The Roanoke Valley Rebels were a minor league hockey franchise in the ECHL from 1990–92. The Rebels played their games at the LancerLot in Vinton, Virginia. The Rebels played from 1983–90 as the Virginia Lancers and were renamed the Roanoke Valley Rampage after the 1991–92 season.

After two seasons of playing as the Rebels, owner Henry Brabham would sell the team to Larry Revo, and he would rename the team the Roanoke Valley Rampage.

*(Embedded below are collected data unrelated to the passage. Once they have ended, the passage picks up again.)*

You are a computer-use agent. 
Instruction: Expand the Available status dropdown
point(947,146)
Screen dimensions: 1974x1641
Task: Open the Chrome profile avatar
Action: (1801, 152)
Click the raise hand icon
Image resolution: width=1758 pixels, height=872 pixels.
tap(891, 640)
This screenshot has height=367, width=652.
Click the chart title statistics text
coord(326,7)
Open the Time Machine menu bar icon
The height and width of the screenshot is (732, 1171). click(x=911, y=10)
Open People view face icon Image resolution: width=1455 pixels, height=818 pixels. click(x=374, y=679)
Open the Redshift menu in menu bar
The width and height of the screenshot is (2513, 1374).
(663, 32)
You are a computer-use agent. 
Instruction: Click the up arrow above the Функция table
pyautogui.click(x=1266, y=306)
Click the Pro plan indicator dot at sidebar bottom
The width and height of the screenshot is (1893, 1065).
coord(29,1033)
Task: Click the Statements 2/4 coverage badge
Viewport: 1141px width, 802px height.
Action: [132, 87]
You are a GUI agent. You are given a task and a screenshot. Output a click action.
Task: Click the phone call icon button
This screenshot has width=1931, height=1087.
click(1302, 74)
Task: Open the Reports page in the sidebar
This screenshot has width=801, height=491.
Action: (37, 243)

==Season-by-season results==

| Season | Games | Won | Lost | Tied | Points | GF | GA | PIM | Playoffs |
|---|---|---|---|---|---|---|---|---|---|
| 1990–91 | 64 | 26 | 31 | 7 | 59 | 218 | 295 | 2006 | Did not qualify |
| 1991–92 | 64 | 21 | 36 | 7 | 49 | 236 | 313 | 2053 | Lost In Round 1 |

==Notable personnel==
- Claude Noel - Rebels head coach, 1990–91 season. Won the 2004 Calder Cup as head coach with the Milwaukee Admirals, interim Columbus Blue Jackets head coach in 2010, and first post-relocation head coach of the second Winnipeg Jets franchise 2011 to 2014.